Vilda, dans le même temps, consolait ses joueuses et leur demandait d'éprouver de la fierté après ce qu'elles avaient accompli. Cependant, il faudra peut-être attendre un peu avant que la déception se dissipe. Lorsqu'elles venaient retirer leur médaille d'argent, les Espagnoles étaient en pleurs pour la plupart d'entre elles, à l'image de l'arrière gauche Nuria Garrote, qui venait de disputer en huit mois trois finales de tournois majeurs sans en avoir gagné une seule.

Alors que ses coéquipières, au comble de l'extase se voyaient remettre leur médaille d'or, Inessa Kaagman devenait la première capitaine à brandir ce nouveau trophée. Pour sa part, l'entraîneur Koolhof pouvait méditer sur une première année pleine de succès à la tête d'une équipe féminine de football. Il n'était pas avare non plus de compliments à l'égard de ses adversaires dont il n'hésitait pas à dire qu'elles étaient meilleures.
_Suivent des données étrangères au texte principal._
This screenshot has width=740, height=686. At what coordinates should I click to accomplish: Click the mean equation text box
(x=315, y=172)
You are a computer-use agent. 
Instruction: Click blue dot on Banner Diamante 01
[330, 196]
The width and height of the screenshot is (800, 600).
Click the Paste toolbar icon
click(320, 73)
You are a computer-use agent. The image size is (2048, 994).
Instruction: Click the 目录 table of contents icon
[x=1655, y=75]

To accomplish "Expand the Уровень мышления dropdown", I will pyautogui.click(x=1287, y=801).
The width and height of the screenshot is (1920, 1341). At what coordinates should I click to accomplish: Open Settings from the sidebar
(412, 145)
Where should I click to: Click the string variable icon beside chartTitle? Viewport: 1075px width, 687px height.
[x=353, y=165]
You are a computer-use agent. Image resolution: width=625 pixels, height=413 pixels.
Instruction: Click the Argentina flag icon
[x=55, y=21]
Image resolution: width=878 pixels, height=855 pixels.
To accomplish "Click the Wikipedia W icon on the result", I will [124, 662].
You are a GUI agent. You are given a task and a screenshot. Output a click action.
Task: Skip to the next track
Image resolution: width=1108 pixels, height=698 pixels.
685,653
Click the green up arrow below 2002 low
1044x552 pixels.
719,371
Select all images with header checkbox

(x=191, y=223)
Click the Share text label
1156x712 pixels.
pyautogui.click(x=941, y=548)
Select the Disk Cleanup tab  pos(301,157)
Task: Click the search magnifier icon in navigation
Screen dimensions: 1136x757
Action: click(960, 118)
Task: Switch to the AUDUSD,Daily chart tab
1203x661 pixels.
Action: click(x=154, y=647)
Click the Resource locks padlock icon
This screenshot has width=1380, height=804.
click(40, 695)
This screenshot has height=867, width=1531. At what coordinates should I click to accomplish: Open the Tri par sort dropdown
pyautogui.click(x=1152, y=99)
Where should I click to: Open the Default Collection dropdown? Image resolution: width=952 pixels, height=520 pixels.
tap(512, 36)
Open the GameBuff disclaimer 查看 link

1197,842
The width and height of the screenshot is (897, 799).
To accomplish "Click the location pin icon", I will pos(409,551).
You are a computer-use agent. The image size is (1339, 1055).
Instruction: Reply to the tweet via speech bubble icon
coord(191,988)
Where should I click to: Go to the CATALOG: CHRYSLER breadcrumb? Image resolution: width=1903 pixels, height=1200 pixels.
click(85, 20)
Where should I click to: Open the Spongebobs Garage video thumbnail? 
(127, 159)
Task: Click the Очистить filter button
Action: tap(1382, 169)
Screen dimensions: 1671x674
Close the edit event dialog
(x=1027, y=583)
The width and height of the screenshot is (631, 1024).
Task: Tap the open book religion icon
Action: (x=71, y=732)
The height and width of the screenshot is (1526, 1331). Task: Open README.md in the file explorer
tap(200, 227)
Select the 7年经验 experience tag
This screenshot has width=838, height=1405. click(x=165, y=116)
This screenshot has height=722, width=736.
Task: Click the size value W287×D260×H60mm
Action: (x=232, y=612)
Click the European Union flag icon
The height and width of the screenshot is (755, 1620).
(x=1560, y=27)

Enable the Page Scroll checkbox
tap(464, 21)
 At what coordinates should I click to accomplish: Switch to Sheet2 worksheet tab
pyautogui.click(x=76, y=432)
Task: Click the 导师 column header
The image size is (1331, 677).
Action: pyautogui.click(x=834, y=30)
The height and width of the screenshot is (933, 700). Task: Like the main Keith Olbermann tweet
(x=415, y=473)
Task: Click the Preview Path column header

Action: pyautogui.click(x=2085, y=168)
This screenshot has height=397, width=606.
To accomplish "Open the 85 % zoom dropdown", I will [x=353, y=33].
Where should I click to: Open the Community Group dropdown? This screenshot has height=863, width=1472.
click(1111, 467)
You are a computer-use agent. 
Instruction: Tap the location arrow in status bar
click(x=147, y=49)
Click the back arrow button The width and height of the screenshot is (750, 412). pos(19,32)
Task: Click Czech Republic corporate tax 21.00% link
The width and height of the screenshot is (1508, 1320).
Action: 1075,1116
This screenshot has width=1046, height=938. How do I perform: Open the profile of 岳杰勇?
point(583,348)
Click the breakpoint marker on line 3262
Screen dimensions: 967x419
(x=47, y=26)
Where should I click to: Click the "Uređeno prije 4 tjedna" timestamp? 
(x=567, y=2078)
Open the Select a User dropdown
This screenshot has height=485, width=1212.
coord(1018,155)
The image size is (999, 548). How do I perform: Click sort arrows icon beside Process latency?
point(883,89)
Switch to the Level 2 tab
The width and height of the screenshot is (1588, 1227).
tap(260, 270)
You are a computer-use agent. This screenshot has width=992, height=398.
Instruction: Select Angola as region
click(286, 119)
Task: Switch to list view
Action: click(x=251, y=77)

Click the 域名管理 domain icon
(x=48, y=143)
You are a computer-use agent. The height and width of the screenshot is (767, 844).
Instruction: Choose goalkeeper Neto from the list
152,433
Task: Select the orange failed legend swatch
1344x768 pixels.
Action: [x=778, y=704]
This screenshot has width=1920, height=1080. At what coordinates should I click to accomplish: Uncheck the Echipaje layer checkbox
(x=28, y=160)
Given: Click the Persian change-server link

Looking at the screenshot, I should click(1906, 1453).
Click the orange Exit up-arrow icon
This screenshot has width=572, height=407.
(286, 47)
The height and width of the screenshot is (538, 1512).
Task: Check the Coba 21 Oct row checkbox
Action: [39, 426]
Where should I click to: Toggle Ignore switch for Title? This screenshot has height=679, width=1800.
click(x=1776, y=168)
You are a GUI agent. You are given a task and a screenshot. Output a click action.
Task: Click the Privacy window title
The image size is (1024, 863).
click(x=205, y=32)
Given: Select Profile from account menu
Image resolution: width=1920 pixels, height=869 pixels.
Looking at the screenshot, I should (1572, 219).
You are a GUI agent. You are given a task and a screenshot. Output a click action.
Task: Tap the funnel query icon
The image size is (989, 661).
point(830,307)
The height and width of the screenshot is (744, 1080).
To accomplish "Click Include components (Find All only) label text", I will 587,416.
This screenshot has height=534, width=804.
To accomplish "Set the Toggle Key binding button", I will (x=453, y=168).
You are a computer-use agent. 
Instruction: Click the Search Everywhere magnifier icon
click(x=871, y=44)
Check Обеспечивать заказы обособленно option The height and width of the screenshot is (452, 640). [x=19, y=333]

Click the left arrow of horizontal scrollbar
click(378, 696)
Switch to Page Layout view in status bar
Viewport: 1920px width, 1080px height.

Comme le commentait Hope Powell : "Les deux équipes ont joué avec une exceptionnelle maturité, mais aussi avec quelques pointes de naïveté que l'on ne peut éviter à ce niveau". Pour les Pays-Bas, c'était le premier grand titre dans le football féminin et il devait beaucoup au talent naturel d'une buteuse hors normes, Miedema.